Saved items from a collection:
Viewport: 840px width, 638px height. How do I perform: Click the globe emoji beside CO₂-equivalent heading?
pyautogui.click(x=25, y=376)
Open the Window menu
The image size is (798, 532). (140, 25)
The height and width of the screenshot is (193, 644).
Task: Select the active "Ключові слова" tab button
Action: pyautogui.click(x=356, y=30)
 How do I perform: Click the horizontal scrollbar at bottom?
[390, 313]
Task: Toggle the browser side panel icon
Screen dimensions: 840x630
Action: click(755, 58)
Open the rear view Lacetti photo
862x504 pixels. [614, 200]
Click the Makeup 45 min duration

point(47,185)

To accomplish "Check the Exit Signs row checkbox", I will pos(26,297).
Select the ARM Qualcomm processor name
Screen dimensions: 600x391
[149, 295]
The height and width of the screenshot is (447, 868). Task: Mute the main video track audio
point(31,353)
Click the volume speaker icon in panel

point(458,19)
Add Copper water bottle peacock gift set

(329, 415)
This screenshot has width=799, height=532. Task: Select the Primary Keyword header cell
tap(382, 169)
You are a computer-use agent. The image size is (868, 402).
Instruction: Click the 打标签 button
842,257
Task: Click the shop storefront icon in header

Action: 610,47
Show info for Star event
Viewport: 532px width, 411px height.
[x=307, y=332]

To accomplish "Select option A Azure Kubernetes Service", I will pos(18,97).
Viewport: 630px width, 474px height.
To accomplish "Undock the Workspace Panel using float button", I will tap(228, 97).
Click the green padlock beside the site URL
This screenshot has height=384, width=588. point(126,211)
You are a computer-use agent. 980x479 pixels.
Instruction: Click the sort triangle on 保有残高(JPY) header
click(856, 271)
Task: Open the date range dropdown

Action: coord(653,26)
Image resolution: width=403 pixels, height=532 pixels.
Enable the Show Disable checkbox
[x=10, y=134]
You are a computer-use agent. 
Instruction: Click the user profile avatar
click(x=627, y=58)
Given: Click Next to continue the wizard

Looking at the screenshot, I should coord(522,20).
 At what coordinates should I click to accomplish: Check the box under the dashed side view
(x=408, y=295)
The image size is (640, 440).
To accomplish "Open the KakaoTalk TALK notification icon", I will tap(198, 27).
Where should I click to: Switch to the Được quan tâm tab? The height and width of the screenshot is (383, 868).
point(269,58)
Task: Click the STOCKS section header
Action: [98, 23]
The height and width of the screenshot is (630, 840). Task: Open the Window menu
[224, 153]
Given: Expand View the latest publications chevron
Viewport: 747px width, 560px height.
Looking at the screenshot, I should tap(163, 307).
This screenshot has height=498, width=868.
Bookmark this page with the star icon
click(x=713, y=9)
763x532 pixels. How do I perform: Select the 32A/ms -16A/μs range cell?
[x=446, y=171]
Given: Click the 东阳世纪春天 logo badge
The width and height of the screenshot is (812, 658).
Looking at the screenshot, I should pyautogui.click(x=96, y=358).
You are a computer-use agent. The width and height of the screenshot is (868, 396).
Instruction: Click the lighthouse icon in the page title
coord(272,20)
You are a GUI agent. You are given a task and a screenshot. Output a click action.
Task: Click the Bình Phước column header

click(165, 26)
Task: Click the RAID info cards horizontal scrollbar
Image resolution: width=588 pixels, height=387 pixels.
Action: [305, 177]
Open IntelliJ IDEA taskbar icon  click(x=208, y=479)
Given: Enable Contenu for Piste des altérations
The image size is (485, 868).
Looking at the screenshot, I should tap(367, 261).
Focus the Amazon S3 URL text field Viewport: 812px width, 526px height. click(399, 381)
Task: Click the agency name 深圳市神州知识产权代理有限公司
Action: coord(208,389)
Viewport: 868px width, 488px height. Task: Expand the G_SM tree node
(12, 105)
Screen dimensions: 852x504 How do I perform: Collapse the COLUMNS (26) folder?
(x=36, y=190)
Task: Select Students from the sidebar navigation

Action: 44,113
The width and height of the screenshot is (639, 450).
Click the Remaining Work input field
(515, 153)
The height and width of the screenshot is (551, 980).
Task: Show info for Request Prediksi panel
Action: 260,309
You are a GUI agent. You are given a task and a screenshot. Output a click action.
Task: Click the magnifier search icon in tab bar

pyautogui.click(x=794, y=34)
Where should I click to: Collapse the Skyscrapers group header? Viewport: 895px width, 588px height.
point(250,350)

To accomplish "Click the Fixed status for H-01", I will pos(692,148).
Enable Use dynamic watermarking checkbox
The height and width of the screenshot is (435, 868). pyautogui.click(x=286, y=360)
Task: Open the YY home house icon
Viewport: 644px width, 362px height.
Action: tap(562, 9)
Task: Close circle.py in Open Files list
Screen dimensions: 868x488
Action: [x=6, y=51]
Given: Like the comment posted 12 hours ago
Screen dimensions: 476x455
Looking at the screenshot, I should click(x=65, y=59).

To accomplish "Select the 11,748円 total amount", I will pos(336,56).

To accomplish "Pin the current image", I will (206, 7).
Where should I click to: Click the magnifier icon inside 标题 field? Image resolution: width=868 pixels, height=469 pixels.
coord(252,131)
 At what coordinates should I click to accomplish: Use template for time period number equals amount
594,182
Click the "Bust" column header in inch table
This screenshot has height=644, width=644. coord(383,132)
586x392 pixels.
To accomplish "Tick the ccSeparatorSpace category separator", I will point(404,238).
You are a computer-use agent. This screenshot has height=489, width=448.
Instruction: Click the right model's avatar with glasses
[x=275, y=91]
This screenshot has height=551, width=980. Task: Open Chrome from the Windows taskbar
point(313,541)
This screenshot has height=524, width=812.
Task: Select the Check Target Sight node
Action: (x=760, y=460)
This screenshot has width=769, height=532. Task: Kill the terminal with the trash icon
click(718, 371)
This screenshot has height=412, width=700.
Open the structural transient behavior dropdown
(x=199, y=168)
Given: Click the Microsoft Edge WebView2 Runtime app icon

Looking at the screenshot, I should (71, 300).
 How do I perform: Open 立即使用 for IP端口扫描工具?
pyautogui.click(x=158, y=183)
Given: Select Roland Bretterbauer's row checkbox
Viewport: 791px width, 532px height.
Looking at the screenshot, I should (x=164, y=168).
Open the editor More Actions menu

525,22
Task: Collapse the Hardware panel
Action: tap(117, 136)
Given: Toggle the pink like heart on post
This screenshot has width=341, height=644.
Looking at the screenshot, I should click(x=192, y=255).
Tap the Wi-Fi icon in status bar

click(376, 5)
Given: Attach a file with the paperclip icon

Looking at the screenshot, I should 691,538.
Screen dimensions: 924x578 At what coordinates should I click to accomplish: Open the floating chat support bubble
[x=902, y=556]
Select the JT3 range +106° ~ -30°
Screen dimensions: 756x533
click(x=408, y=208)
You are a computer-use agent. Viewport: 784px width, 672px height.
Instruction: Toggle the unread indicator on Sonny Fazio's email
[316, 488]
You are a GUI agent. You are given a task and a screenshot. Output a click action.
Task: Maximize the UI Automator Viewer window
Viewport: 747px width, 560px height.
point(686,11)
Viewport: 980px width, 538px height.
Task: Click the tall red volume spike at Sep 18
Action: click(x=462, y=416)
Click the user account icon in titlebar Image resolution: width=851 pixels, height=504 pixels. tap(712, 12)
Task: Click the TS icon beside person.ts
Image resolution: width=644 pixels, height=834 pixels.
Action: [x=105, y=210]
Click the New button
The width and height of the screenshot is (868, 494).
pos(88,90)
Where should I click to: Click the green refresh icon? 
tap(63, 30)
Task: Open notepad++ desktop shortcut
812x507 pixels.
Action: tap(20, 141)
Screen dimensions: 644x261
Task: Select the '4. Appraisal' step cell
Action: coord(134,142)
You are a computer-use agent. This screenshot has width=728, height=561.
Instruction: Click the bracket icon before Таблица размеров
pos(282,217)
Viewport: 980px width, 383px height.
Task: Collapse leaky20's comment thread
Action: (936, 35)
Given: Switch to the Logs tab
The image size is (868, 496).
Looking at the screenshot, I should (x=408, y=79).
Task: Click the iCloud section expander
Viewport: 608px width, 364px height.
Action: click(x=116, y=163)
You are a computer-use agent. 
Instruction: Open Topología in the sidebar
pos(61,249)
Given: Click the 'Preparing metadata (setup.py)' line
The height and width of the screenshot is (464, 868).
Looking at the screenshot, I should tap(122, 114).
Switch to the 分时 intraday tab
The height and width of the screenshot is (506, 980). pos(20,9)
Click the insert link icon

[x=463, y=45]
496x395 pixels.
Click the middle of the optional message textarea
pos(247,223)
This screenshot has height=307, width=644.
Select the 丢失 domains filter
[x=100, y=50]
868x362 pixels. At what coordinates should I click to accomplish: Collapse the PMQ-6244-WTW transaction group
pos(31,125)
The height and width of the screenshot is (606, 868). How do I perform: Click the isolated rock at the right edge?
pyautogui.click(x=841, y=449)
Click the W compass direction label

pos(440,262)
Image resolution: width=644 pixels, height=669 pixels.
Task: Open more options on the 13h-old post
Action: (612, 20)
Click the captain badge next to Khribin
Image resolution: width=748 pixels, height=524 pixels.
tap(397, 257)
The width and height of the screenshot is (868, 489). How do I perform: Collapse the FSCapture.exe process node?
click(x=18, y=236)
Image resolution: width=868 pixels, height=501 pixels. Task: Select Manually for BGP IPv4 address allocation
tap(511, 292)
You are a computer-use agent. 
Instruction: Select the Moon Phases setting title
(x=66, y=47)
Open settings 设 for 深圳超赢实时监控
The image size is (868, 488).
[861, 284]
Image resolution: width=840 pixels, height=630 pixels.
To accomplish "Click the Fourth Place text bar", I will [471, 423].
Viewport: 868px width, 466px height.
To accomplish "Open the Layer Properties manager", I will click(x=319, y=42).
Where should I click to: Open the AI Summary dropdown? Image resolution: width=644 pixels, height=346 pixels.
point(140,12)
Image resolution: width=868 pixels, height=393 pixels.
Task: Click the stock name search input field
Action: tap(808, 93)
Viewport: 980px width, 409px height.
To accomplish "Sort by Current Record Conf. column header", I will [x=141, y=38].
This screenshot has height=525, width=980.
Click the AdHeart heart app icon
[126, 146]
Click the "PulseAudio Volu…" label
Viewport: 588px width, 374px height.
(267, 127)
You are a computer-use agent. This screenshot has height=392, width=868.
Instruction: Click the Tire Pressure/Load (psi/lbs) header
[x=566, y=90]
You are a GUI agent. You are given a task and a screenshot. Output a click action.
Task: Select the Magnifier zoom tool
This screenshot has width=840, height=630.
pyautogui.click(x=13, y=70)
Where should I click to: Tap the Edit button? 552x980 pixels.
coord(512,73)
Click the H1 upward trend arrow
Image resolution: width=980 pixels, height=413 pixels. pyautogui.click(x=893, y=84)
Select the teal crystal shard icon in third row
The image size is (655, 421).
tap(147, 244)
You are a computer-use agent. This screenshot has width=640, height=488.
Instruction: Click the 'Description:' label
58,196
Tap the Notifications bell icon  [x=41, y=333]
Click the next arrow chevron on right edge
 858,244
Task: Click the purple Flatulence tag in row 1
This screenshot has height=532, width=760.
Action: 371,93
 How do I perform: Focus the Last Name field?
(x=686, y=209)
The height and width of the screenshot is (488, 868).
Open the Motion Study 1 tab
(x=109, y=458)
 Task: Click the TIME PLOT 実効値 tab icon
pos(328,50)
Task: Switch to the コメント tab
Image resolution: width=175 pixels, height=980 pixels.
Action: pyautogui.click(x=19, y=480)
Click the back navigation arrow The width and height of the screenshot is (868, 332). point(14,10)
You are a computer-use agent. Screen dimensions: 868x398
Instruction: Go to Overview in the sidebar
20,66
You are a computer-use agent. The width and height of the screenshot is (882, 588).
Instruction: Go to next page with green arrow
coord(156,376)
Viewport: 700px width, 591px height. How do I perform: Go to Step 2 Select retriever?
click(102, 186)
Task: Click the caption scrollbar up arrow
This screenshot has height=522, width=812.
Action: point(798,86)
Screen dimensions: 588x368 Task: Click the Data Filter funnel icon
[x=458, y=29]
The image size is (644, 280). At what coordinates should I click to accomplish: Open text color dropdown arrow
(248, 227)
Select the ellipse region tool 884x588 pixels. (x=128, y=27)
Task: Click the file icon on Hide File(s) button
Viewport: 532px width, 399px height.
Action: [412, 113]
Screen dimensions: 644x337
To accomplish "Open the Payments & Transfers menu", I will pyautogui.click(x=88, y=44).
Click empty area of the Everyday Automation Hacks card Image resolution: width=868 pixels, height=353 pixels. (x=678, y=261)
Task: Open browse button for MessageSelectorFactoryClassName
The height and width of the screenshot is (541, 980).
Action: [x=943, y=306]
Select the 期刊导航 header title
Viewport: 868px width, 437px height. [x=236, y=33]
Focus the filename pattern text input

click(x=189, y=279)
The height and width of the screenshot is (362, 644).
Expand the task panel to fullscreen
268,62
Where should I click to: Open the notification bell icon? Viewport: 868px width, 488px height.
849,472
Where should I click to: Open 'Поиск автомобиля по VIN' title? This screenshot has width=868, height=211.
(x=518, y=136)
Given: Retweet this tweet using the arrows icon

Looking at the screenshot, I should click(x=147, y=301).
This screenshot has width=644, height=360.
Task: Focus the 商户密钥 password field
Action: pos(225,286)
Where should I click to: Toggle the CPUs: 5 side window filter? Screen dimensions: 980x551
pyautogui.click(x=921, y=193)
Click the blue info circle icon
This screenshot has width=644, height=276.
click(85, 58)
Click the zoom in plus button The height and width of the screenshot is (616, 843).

What is expected: Update the lines beginning at the one that has "is (882, 588)." and stopping after the one that has "[x=458, y=29]", changing "scrollbar" to "scroll bar" and leaving everything else the same.

Answer to the exercise:
You are a computer-use agent. The width and height of the screenshot is (882, 588).
Instruction: Go to next page with green arrow
coord(156,376)
Viewport: 700px width, 591px height. How do I perform: Go to Step 2 Select retriever?
click(102, 186)
Task: Click the caption scroll bar up arrow
This screenshot has height=522, width=812.
Action: point(798,86)
Screen dimensions: 588x368 Task: Click the Data Filter funnel icon
[x=458, y=29]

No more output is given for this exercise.